A plantar wart appears on the sole of the foot as a small cauliflower-shaped lesion. There is a central dark spot in the lesion that is in fact a petechial hemorrhage. Scratching of the may result in bleeding. Upon standing or walking, pain is felt at the site of the wart.
In case of plantar warts, the striations of the feet go around the lesion of the wart. On the other hand, in the case of calluses, the striations run straight across the top layer of the skin, even over the lesion.
The prognosis of the patients suffering from plantar warts is excellent. In up to 27% of the patients, the disease may resolve on its own without any treatment. In the rest, medical and surgical treatment is associated with a very good cure rate and the patients do not suffer from long term nuisance because of these warts.
The causative agent of plantar warts is a virus known as the human papilloma virus (HPV) . There are more than a hundred types of this virus.
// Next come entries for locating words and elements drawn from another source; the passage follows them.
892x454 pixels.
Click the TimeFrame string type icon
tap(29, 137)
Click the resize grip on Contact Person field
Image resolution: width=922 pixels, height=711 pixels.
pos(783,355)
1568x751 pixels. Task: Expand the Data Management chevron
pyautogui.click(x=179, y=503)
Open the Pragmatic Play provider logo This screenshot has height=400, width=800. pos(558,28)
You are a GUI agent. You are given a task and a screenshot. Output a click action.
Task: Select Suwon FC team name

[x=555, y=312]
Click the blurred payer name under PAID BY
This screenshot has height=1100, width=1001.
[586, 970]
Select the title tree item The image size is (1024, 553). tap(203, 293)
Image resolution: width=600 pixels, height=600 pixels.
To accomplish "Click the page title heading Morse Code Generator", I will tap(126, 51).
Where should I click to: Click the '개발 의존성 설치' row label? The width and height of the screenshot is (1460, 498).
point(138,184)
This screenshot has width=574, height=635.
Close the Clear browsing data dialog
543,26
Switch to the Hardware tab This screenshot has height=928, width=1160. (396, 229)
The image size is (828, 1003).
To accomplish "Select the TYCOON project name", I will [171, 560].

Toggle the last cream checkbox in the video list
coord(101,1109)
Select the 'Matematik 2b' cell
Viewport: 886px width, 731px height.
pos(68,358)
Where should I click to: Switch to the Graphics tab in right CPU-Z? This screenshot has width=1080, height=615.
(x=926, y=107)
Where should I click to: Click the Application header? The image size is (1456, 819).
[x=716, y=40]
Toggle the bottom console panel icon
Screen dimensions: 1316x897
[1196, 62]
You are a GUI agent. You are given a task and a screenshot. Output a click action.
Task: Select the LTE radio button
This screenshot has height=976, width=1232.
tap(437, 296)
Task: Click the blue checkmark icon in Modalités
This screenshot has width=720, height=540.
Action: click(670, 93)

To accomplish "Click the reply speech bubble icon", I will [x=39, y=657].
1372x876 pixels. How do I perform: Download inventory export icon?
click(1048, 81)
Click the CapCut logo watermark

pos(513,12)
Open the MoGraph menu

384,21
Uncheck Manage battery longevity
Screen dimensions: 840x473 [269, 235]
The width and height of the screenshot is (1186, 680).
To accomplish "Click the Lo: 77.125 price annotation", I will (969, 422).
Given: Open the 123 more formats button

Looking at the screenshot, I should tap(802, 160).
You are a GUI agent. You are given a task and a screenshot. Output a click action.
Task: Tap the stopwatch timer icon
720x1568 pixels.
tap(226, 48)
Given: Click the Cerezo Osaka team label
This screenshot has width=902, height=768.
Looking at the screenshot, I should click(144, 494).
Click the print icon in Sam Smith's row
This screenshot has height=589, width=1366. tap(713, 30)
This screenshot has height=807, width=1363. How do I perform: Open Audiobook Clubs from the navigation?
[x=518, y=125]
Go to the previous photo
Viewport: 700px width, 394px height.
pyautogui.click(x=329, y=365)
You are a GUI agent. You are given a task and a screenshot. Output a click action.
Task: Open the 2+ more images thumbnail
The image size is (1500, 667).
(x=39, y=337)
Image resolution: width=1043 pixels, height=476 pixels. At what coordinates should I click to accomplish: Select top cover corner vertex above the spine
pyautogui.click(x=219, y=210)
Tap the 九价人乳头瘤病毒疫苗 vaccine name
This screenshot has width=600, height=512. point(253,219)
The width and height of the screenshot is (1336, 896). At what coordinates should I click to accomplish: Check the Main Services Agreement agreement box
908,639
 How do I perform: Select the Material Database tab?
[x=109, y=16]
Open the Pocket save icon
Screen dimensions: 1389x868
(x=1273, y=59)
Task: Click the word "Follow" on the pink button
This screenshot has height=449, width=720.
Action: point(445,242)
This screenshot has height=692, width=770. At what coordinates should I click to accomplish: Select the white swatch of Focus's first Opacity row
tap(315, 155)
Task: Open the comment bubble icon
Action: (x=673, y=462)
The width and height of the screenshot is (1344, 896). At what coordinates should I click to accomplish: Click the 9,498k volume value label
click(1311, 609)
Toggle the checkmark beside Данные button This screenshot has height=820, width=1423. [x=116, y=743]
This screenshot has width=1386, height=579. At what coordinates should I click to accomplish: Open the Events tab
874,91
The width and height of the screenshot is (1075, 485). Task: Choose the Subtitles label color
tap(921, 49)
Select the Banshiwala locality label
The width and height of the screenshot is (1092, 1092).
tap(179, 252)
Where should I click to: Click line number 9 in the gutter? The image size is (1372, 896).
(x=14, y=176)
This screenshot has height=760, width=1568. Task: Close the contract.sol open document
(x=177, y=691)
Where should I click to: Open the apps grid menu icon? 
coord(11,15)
Out of them, the types that commonly lead to the development of plantar warts include types 1, 2, 4, 60 and 63 . Rarely, plantar warts may be caused by types 57, 65, 66 and 156.
Infection occurs when the virus invades the compromised portions of the skin through direct contact. This may occur when a person with cuts or abrasions walks on moist surfaces such as near showers or swimming pools.
This infection is uncommon in people who always walk barefoot since the soles of such people’s feet become hard and crusty. As shown by a survey in China and India, there is only a 0.29% incidence of plantar warts in people who walk barefoot .
Plantar warts affect around 7 to 10% of the population in the United States. Males and females are affected equally; however, genetic and racial factors play a predisposing role. Certain researches indicate that warts occur two times more commonly in blacks as compared to whites .
The invasion and infection of the human papilloma virus in the plantar skin triggers a series of changes that leads to the formation of warts. The exact mechanism of these changes is not very clear; however, it is known to be due to an immune response to the virus.
The primary changes that occur consist of the thickening of several of layers of the skin including the stratum corneum (by deposition of excess of keratin), stratum spinosum and stratum granulosum, as well as elongation of the rete ridges.
Warts are small, rough growths that develop on the skin. Plantar warts refer to those warts that form on the foot, primarily on the sole. Warts have multifactorial etiology; however, plantar warts in particular are caused by human papilloma virus. Several strains of this virus can cause the development of plantar warts.
The disease is self-limiting and requires only conservative treatment. Complicated cases that fail to respond to conservative treatment may require minor surgical intervention.
Warts that form on the sole of the foot are known as plantar warts. They may have a rough, cauliflower like shape or may resemble a blister. They are formed as a result of infection with several strains of a virus known as human papilloma virus.
Plantar warts often heal on their own and require very limited treatment. Cases that do not heal despite proper treatment may require some minor surgery for the removal of the wart.